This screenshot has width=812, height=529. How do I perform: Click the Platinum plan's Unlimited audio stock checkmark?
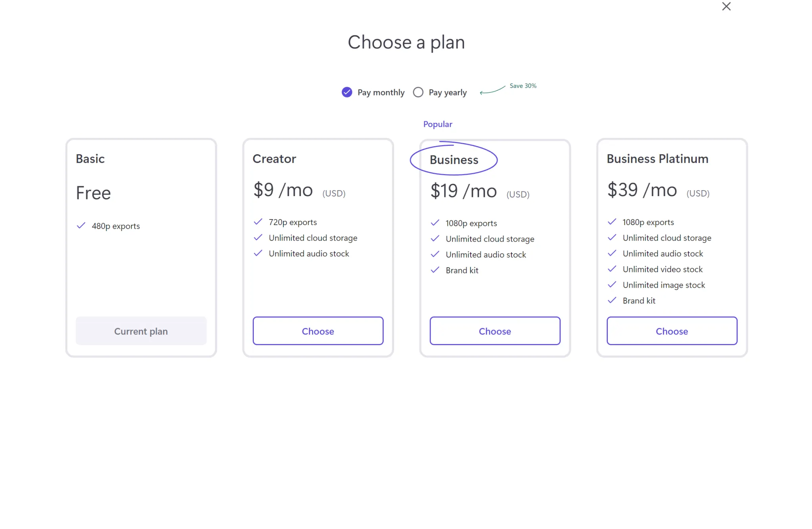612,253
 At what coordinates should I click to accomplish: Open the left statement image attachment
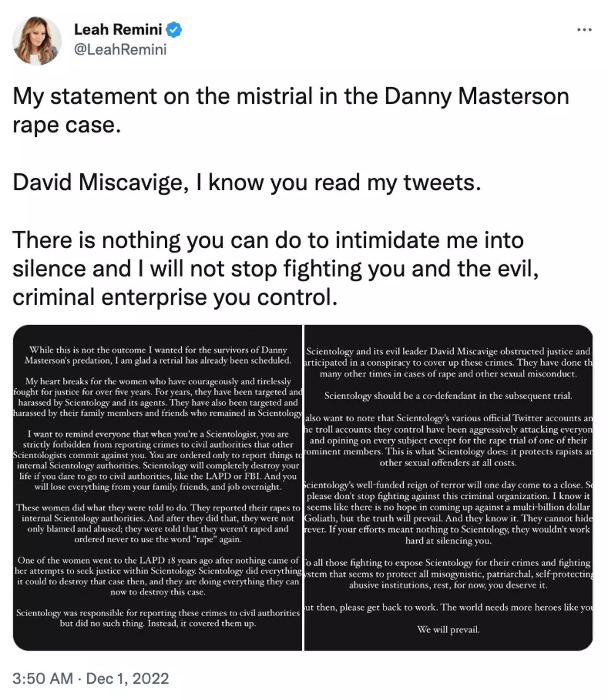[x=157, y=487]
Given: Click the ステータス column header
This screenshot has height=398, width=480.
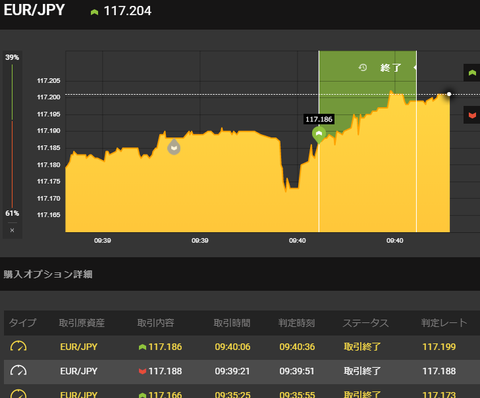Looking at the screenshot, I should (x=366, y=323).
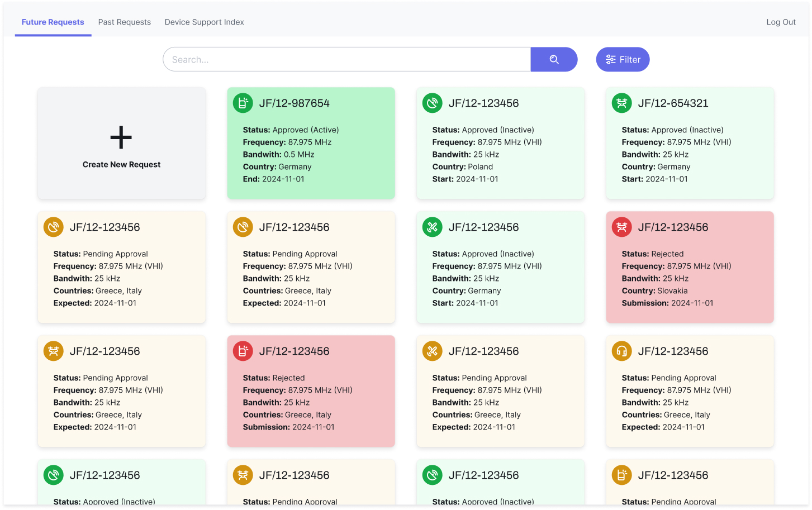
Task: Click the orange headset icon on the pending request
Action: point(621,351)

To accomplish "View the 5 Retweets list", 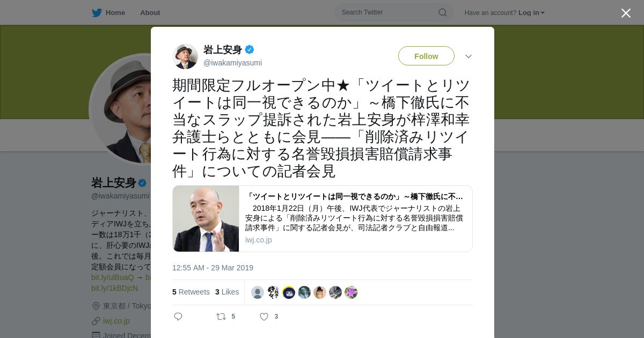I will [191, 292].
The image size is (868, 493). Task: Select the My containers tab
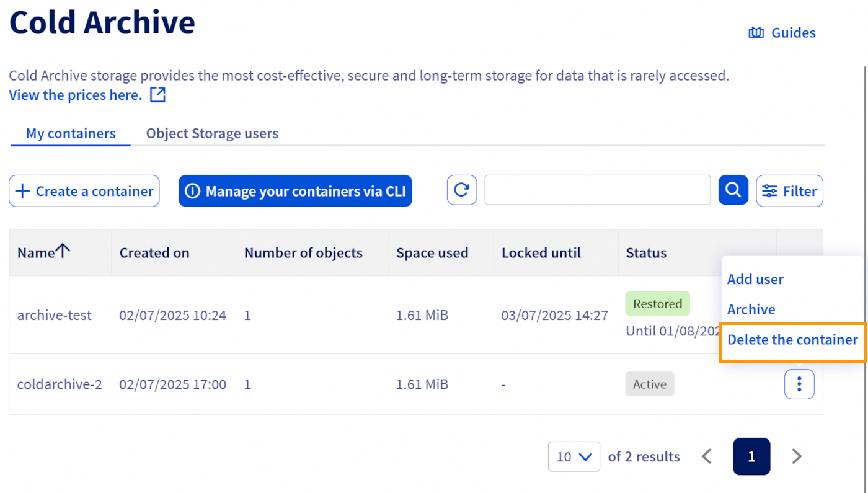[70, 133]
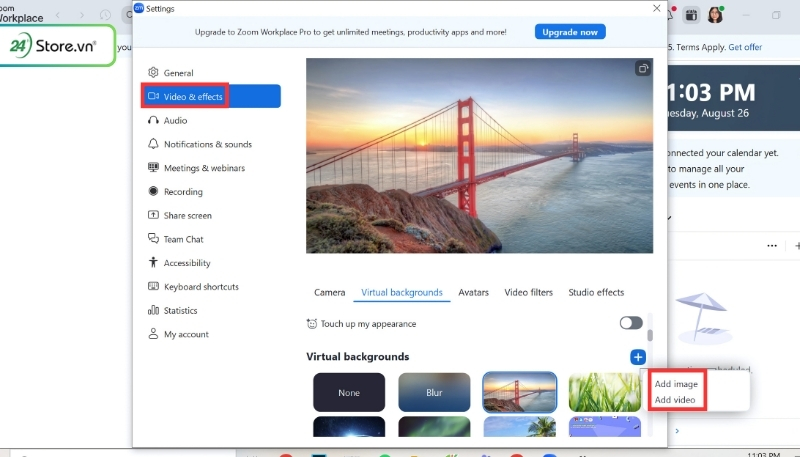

# Work instruction
Exactly reproduce the run of lines from the start of the listing through the line with "Given: Click the ステータス column header", inclusive; pictures are not copied.

# Answer
This screenshot has width=812, height=529. How do I perform: Click the Platinum plan's Unlimited audio stock checkmark?
612,253
 At what coordinates should I click to accomplish: Open the left statement image attachment
[x=157, y=487]
Given: Click the ステータス column header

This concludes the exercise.